Exercise
Look for the line with "This screenshot has width=1024, height=916."; please transcribe it and every later line in the entries exactly, up to the end, leaving pictures out.

(Records from a dataset)
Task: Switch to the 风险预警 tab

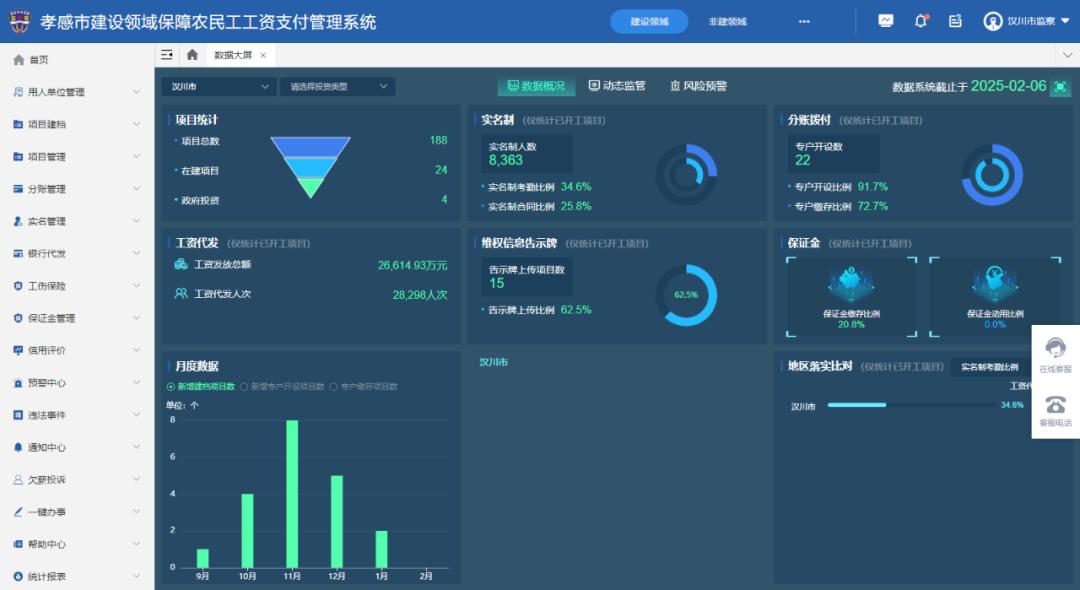Action: click(698, 86)
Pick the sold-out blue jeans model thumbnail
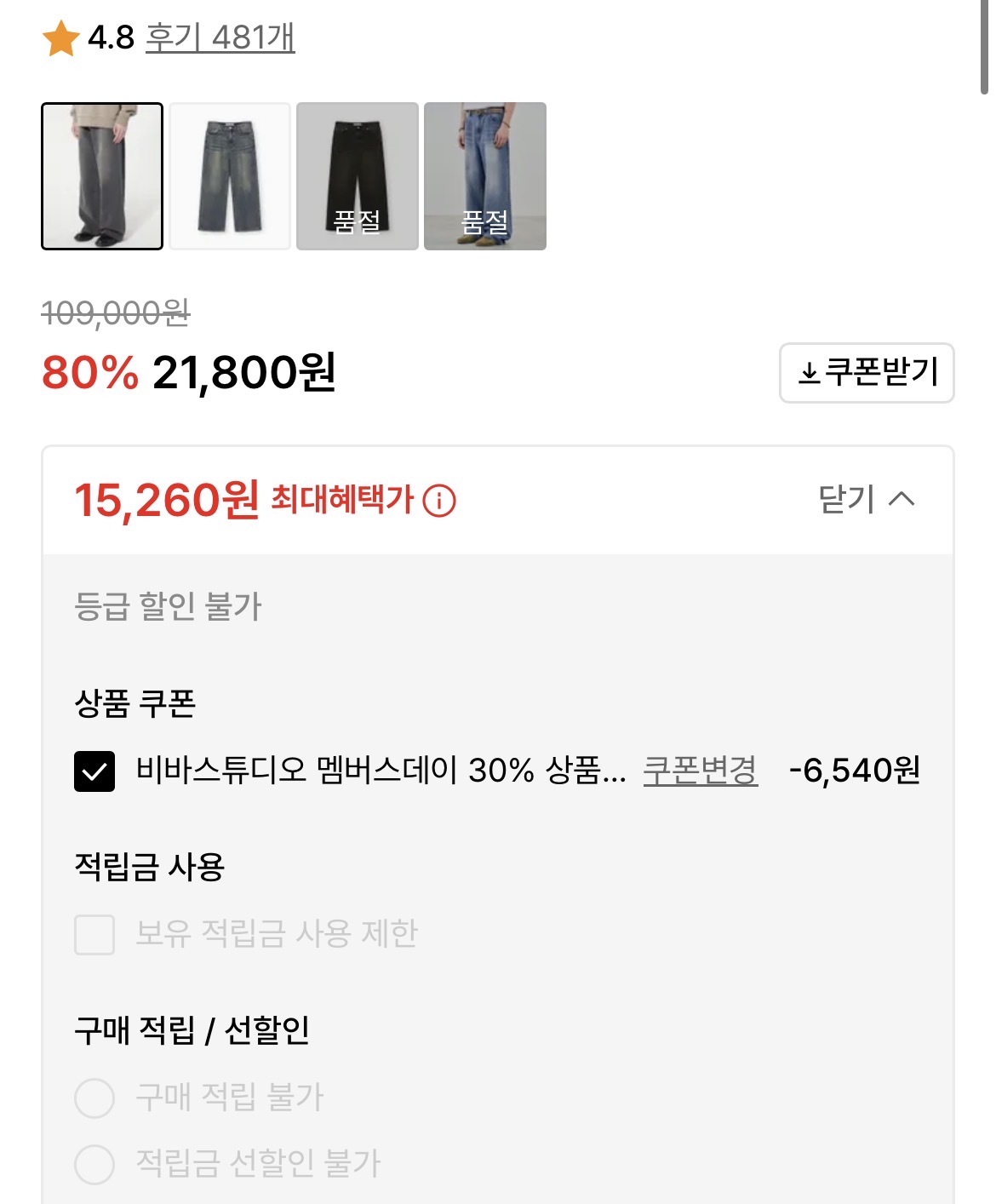 pyautogui.click(x=485, y=176)
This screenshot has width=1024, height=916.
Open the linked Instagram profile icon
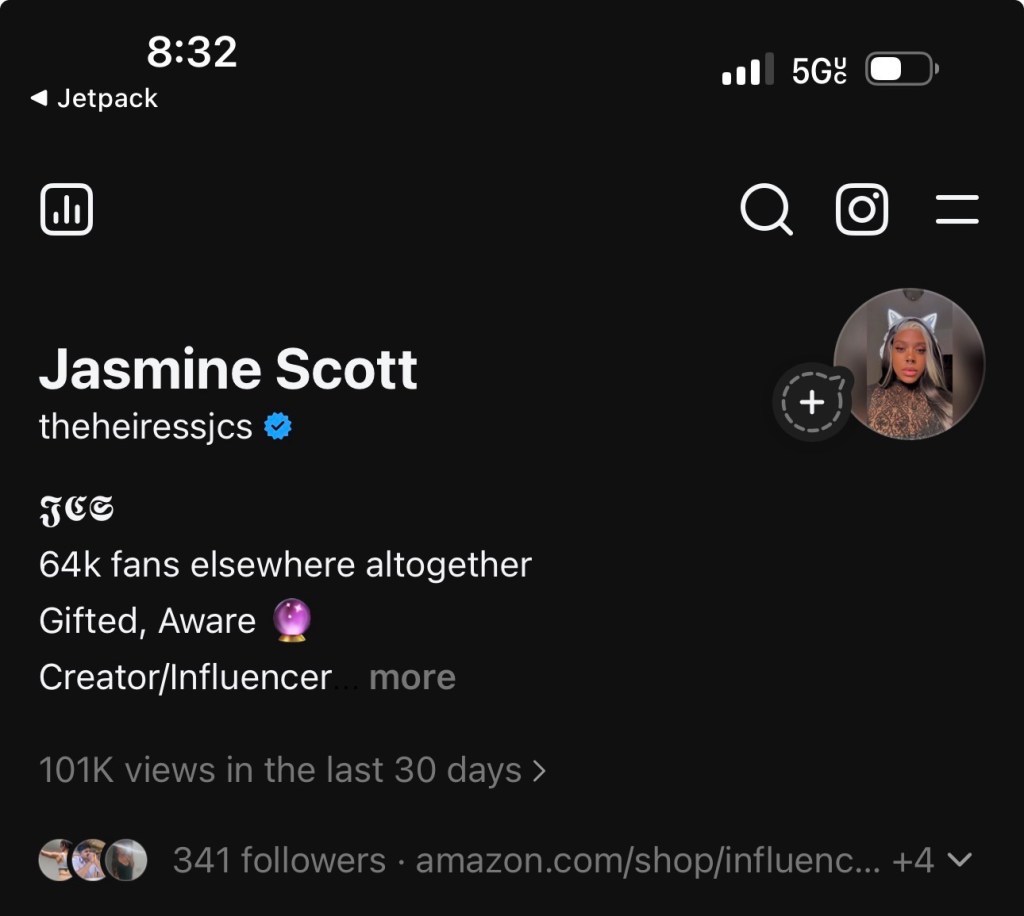pyautogui.click(x=862, y=210)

Exercise response
This screenshot has width=1024, height=916.
Open the linked Instagram profile icon
pyautogui.click(x=862, y=210)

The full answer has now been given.